Description of the task =
Rewrite the lines from the one containing "at (31, 316)." through the end of the listing, inclusive, replacing "Describe the element" with "Identify the element" and leaving everything else unchanged.

Information provided =
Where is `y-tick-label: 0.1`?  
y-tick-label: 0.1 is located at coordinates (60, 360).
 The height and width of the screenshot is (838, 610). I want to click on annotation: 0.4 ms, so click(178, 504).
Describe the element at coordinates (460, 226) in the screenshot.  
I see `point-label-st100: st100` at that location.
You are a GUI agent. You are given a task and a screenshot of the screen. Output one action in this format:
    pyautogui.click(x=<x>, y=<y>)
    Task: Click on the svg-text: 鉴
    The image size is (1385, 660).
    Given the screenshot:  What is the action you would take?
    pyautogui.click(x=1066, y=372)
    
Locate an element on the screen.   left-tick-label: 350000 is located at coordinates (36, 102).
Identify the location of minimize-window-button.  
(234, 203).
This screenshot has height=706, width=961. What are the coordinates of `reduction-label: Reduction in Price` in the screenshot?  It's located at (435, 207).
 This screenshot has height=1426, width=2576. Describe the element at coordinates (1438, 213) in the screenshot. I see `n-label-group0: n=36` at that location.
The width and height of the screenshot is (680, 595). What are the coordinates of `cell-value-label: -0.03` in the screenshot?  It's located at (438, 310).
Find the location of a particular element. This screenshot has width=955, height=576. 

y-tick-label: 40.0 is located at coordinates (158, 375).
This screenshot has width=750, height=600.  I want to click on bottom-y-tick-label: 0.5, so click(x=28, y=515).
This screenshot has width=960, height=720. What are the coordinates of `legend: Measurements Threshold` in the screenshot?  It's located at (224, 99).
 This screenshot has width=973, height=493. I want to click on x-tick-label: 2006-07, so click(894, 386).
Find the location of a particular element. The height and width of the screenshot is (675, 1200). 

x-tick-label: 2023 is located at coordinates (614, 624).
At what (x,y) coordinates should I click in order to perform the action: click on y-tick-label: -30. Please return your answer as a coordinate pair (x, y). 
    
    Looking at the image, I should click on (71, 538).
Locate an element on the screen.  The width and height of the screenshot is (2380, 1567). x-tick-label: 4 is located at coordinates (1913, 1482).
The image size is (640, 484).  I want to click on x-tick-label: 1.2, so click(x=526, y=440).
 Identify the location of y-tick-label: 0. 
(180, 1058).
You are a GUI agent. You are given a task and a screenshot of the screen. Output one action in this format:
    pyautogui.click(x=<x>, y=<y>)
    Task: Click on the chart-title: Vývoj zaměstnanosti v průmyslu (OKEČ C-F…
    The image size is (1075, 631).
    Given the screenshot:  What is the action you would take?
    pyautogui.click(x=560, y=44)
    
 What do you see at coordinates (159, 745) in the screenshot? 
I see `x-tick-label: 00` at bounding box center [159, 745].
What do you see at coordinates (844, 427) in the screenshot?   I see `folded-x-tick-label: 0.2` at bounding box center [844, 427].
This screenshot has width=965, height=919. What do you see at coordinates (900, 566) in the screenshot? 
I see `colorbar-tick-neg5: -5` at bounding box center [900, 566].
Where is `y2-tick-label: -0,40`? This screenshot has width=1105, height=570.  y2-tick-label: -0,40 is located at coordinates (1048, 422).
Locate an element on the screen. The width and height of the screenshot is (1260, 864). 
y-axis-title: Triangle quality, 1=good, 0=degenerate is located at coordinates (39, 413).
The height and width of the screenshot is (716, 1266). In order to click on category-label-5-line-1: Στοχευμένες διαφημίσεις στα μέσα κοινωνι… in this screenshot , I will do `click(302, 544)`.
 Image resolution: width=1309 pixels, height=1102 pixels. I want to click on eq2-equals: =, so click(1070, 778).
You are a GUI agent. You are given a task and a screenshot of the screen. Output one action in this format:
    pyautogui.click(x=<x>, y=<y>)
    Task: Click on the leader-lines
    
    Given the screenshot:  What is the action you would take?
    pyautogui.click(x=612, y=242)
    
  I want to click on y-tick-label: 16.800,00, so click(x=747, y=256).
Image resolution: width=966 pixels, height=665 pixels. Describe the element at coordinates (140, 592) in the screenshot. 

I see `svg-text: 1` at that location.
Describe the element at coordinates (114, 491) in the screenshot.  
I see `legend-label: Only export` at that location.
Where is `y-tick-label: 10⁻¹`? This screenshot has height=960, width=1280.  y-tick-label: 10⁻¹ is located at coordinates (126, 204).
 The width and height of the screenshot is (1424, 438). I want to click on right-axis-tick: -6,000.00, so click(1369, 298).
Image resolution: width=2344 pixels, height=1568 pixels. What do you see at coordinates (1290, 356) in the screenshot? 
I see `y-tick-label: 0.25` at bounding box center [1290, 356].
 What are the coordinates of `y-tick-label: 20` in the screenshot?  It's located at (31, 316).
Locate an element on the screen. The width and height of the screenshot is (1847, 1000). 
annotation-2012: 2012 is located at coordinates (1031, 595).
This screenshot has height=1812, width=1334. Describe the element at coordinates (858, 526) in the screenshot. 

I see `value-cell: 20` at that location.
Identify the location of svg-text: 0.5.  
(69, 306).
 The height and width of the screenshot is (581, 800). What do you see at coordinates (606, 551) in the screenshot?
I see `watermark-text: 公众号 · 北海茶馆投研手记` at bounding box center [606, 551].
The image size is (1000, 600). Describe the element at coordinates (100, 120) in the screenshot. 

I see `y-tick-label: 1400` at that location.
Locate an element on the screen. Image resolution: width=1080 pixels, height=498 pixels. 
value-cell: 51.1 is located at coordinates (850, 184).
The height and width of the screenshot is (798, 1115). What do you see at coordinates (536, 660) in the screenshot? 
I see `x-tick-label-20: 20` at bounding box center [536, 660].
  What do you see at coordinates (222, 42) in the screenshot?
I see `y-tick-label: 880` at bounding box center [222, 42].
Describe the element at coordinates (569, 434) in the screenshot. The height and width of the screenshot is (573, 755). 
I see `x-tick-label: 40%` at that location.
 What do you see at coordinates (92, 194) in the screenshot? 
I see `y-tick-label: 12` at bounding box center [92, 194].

Answer to this problem =
 What are the coordinates of `y-tick-label: 20` in the screenshot?  It's located at (31, 316).
Locate an element on the screen. The width and height of the screenshot is (1847, 1000). 
annotation-2012: 2012 is located at coordinates (1031, 595).
This screenshot has height=1812, width=1334. Identify the element at coordinates (858, 526) in the screenshot. 

I see `value-cell: 20` at that location.
Identify the location of svg-text: 0.5.  
(69, 306).
 The height and width of the screenshot is (581, 800). What do you see at coordinates (606, 551) in the screenshot?
I see `watermark-text: 公众号 · 北海茶馆投研手记` at bounding box center [606, 551].
The image size is (1000, 600). Identify the element at coordinates (100, 120) in the screenshot. 

I see `y-tick-label: 1400` at that location.
Locate an element on the screen. Image resolution: width=1080 pixels, height=498 pixels. 
value-cell: 51.1 is located at coordinates (850, 184).
The height and width of the screenshot is (798, 1115). What do you see at coordinates (536, 660) in the screenshot? 
I see `x-tick-label-20: 20` at bounding box center [536, 660].
  What do you see at coordinates (222, 42) in the screenshot?
I see `y-tick-label: 880` at bounding box center [222, 42].
Identify the element at coordinates (569, 434) in the screenshot. The height and width of the screenshot is (573, 755). 
I see `x-tick-label: 40%` at that location.
 What do you see at coordinates (92, 194) in the screenshot? 
I see `y-tick-label: 12` at bounding box center [92, 194].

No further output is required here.